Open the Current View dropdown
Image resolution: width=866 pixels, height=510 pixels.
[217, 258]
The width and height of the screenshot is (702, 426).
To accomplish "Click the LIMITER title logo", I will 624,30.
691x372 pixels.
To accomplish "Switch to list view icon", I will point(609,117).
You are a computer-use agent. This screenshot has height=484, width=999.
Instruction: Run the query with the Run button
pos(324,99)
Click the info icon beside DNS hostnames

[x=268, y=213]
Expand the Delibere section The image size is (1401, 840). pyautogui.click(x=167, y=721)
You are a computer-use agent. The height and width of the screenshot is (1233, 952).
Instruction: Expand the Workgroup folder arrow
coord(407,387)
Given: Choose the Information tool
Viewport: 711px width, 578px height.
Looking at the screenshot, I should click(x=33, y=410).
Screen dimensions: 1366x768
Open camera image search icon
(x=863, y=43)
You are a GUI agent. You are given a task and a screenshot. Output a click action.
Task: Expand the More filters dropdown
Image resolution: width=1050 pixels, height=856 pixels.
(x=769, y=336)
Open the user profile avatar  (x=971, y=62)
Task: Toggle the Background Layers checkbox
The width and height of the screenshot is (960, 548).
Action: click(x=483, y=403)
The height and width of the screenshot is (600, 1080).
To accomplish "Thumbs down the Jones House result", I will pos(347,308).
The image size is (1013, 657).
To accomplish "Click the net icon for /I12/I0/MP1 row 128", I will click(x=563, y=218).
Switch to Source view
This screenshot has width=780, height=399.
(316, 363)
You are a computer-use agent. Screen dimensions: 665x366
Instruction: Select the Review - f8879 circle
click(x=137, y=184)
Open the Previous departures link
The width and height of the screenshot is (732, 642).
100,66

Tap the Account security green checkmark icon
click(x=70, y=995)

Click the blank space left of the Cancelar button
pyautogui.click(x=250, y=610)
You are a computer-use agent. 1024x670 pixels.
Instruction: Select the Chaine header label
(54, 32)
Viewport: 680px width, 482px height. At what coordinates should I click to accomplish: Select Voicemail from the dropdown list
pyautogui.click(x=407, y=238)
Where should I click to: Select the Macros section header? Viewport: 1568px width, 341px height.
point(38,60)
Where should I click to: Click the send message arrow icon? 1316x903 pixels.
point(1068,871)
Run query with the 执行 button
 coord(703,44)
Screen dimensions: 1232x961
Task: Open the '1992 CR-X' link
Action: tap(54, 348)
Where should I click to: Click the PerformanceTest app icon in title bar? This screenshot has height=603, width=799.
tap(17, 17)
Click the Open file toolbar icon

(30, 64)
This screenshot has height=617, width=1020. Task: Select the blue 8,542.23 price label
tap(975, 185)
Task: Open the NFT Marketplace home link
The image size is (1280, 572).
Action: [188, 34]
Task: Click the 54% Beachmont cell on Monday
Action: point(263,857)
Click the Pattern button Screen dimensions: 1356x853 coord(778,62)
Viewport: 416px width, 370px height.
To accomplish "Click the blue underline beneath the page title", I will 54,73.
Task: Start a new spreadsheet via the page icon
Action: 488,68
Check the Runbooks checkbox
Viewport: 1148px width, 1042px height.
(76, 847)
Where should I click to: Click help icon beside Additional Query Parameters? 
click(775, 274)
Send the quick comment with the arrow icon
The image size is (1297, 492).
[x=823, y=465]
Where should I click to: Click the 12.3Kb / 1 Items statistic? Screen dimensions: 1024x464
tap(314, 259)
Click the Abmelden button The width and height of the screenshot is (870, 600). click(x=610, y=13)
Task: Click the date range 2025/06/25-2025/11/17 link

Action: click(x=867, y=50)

::::

The task
What is needed is a verbatim copy of every line in the records above from the one containing "Instruction: Expand the" down to the one containing "Task: Toggle the Background Layers checkbox", both included, and nothing more.

Result of the exercise
Instruction: Expand the Workgroup folder arrow
coord(407,387)
Given: Choose the Information tool
Viewport: 711px width, 578px height.
Looking at the screenshot, I should click(x=33, y=410).
Screen dimensions: 1366x768
Open camera image search icon
(x=863, y=43)
You are a GUI agent. You are given a task and a screenshot. Output a click action.
Task: Expand the More filters dropdown
Image resolution: width=1050 pixels, height=856 pixels.
(x=769, y=336)
Open the user profile avatar  (x=971, y=62)
Task: Toggle the Background Layers checkbox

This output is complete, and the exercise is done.